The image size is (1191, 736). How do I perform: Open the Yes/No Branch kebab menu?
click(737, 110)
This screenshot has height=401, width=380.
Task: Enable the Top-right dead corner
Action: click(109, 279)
- - - - -
= Your objective =
All entries must come back exactly as they were written.

= Exercise output =
The image size is (1191, 736). How do I perform: Open the Yes/No Branch kebab menu?
click(737, 110)
This screenshot has height=401, width=380.
Task: Enable the Top-right dead corner
Action: click(109, 279)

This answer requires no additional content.